Mr. Mehboob invited Senator Nisar Memon to chair the session and begin its proceedings.

Mr. Arnold Luethold
Senior Research Fellow, DCAF

Mr. Luethold thanked PILDAT for translating the handbook into Urdu and said that it was a great moment for him to be a part of the launching of Urdu translation of handbook with such a participation of Pakistani Parliamentarians. He believed that Pakistan offers itself on many grounds as an example to the Islamic World: it is the first country of the Organisation of Islamic Countries (OIC) to have translated this handbook into its national language; it has a very intense debate on democracy and an intense interaction on civil military relations in the country and it is also a country with freedom of information laws. PILDAT, he said, is an ideal partner for DCAF in this country as a civil-society organisation dedicated to strengthening democracy and committed to improving civil-military equation. As PILDAT, DCAF also seeks to promote transparency and accountability. Good governance, he held, makes valuable contribution through peace and prosperity and DCAF’s objective is to support interested parties in improving governance in defence and the security sector. Pakistan is one of the few countries of OIC who have defence committees of Parliament. DCAF will try to connect these committees to a larger debate on this issue in the world, he said.

The handbook carries certain important messages, said Mr. Luethold. Firstly, in a democracy, all activities of a government are of relevance for Parliament. Secondly, Armed forces are part of the ruled and not of ruler; they are subject to the political rule of the Parliament which helps limit their potential use and misuse. Thirdly, dialogue is essential in this area while trust and confidence-building is necessary between Parliament and the security sector, he said.

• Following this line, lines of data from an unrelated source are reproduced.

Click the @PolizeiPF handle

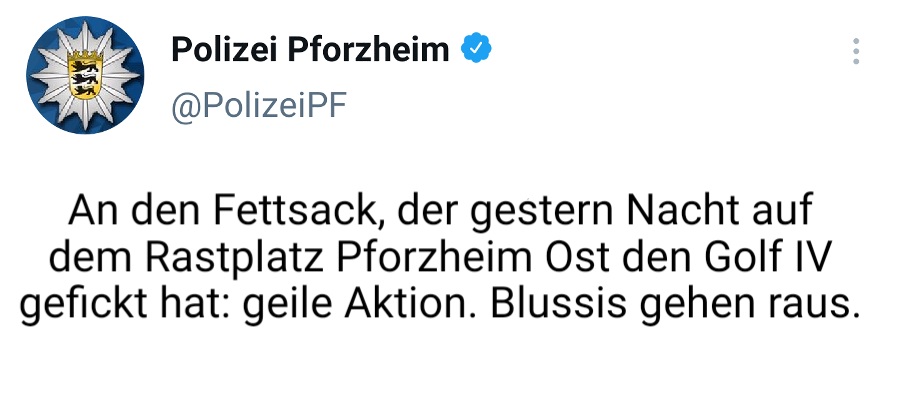point(259,108)
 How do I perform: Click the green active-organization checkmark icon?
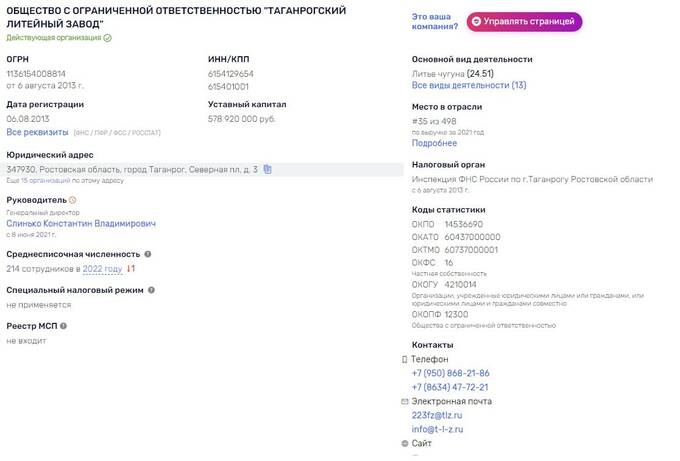point(108,38)

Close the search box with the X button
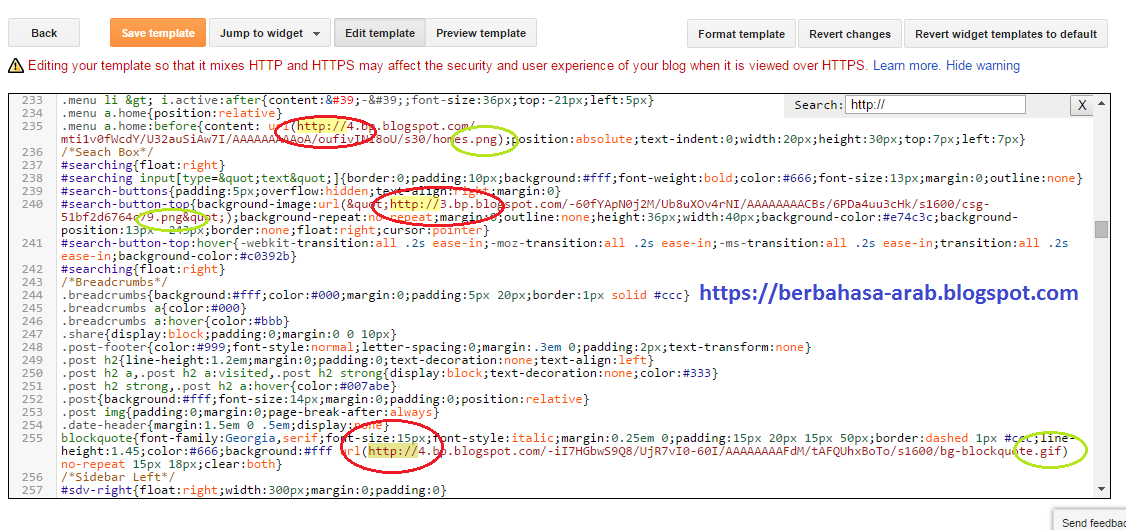1081,105
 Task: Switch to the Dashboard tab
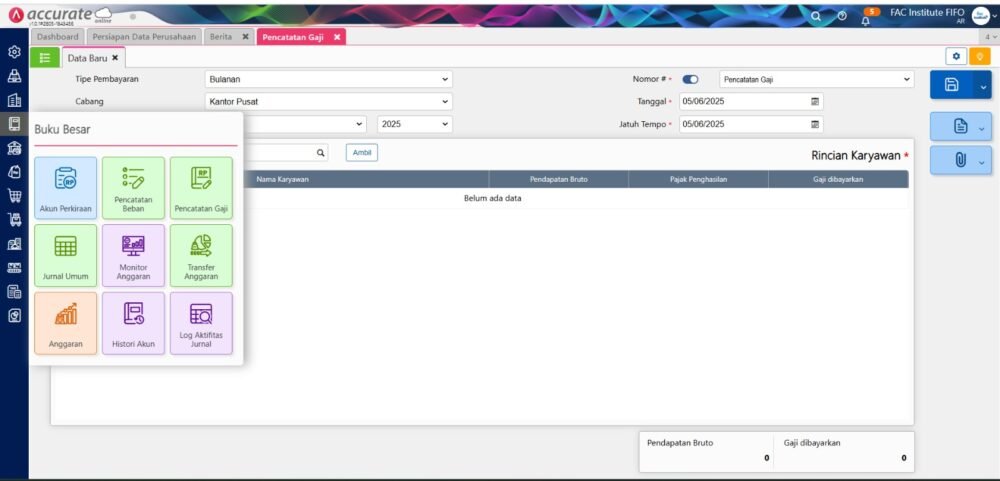click(x=57, y=36)
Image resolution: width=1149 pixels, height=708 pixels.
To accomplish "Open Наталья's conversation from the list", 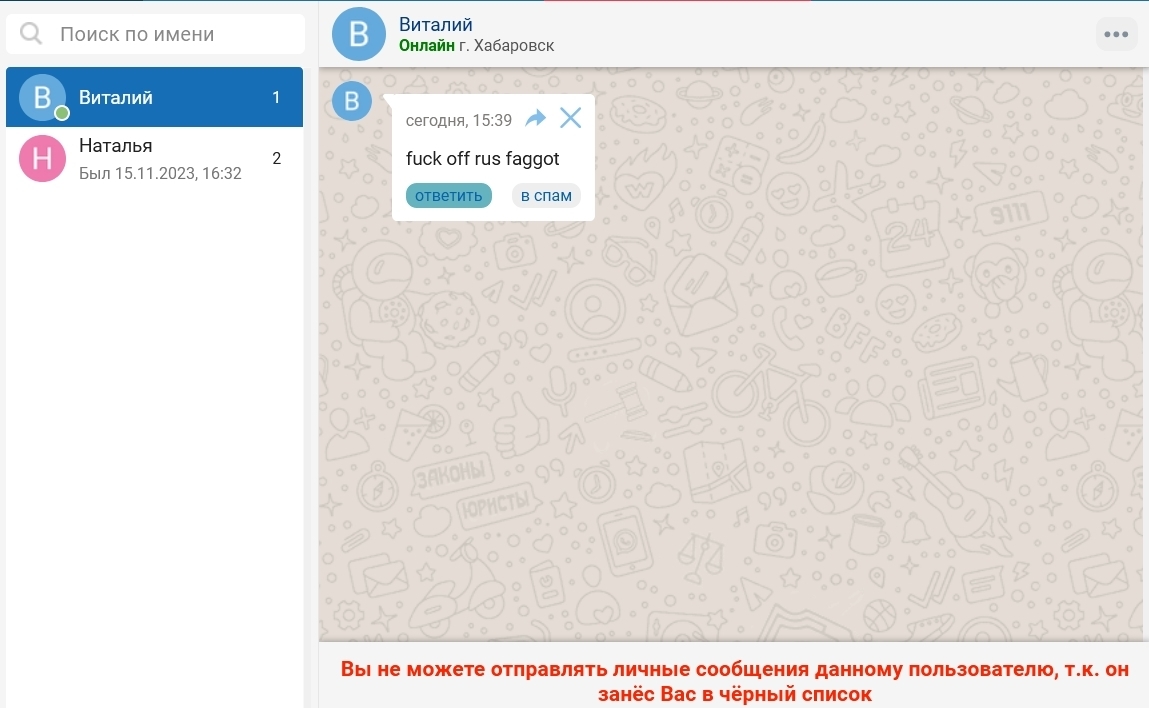I will click(160, 159).
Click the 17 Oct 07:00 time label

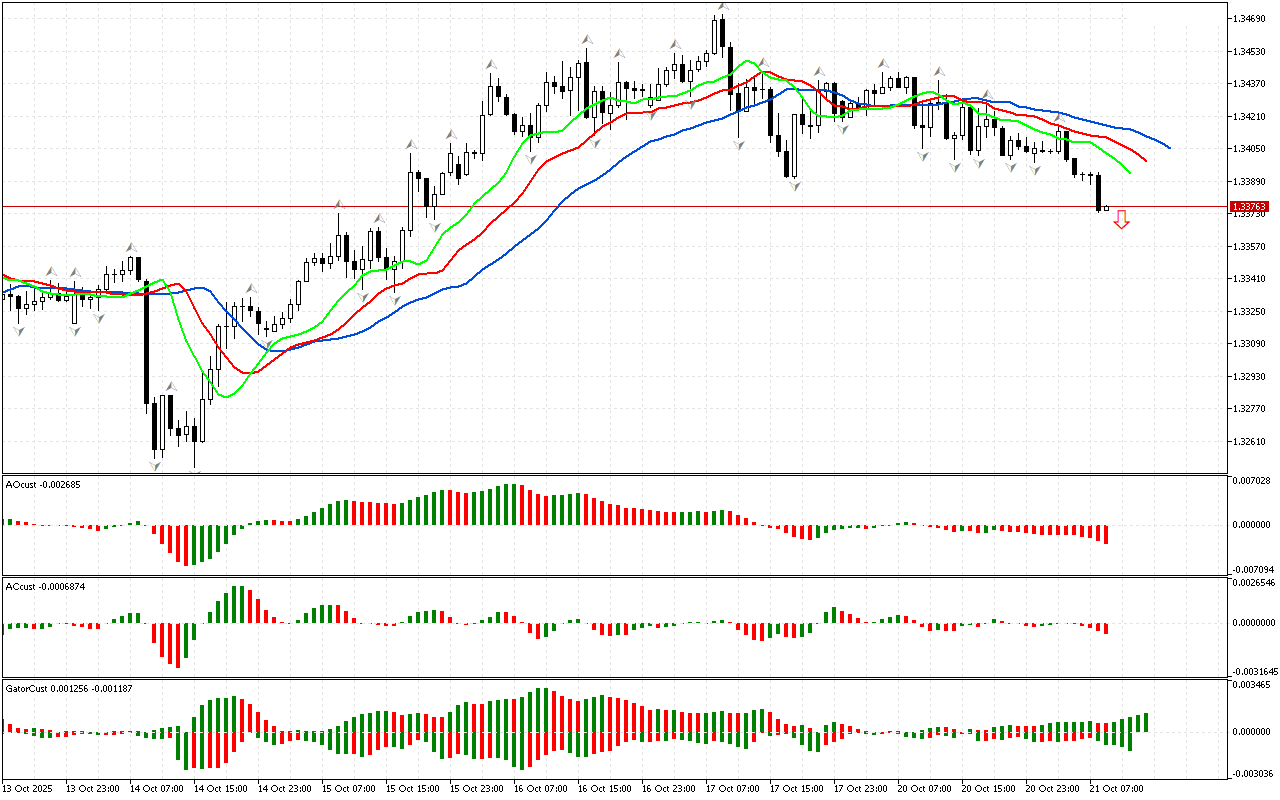(733, 788)
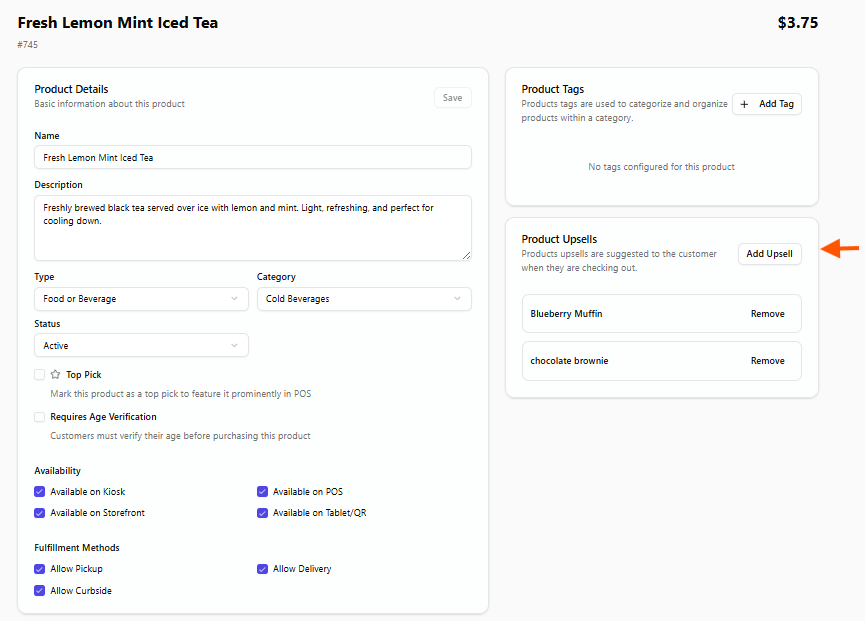Remove the chocolate brownie upsell
Viewport: 865px width, 621px height.
767,361
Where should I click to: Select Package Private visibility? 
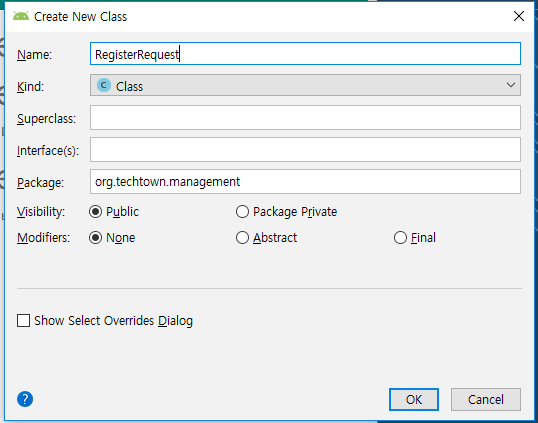pyautogui.click(x=242, y=212)
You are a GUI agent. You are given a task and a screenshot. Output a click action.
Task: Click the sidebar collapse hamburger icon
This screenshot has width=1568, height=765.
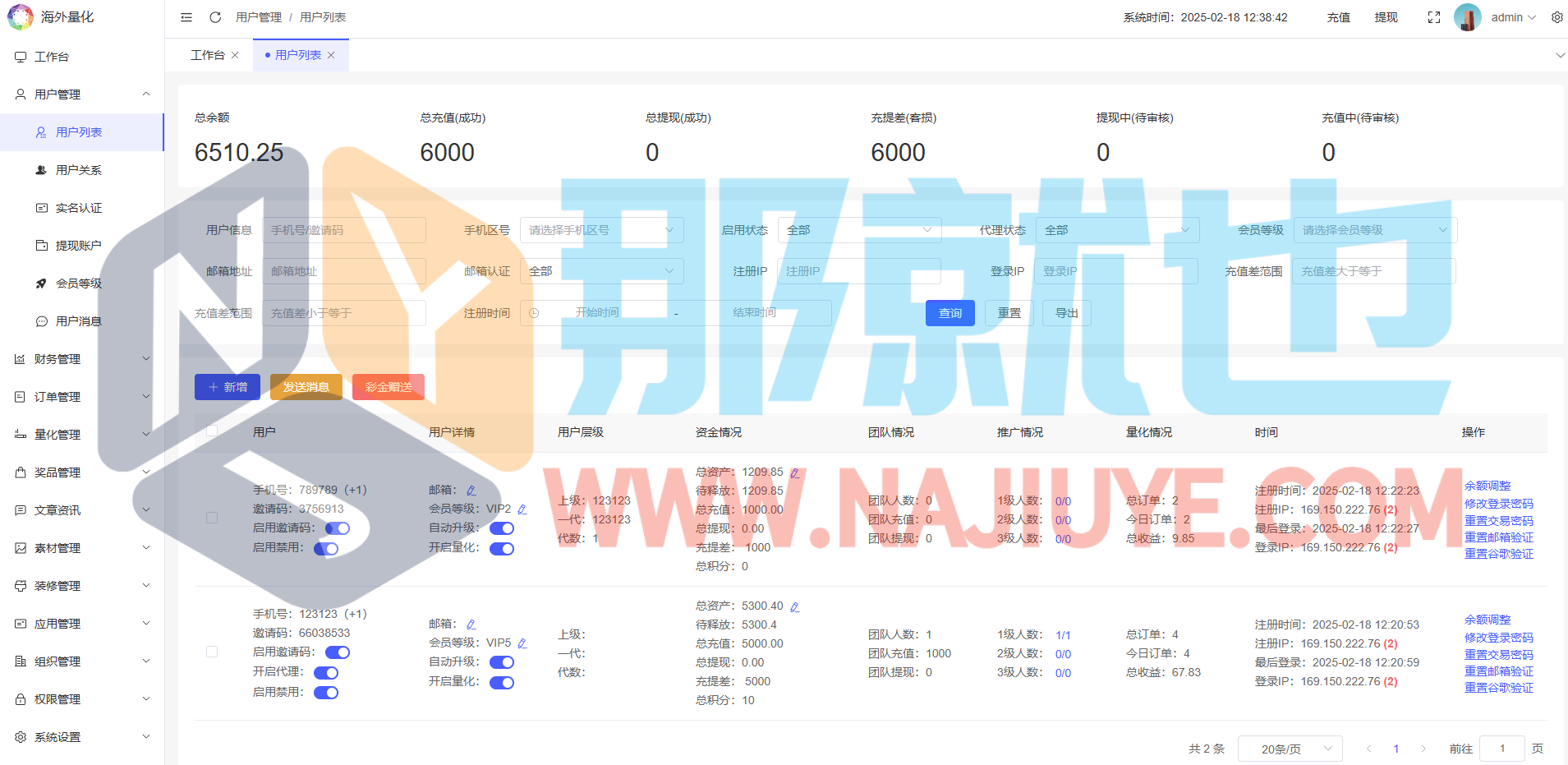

The security sector is generally difficult to oversee as secrecy laws hinder efforts of transparency, said Mr. Luethold. In many cases, however, this secrecy is unnecessary and often it limits parliamentary oversight. Generally absence of freedom of information laws also creates a hindrance in transparency but Pakistan does not have that issue. Skill is another requirement for Parliament and Parliamentarians to engage in oversight of the security sector, he added. Parliament generally lacks time and the knowledge to do so. Another issue is that international security cooperation does not always work in creating transparency at home. It is also wrong to perceive military as an adversary in establishing avenues of Parliamentary oversight of security sector. Military or the security sector should favour their integration as they should have nothing to hide. However, oversight of security sector becomes a real challenge in the presence of these issues, not only in Pakistan but also for developed democracies, he analysed. The handbook offers a number of suggestions to overcome these issues based on international best practises rather than providing a concrete recipe. DCAF believes that it can learn many things from Pakistan and we would like to cooperate with PILDAT and other institutes in this regard, he said.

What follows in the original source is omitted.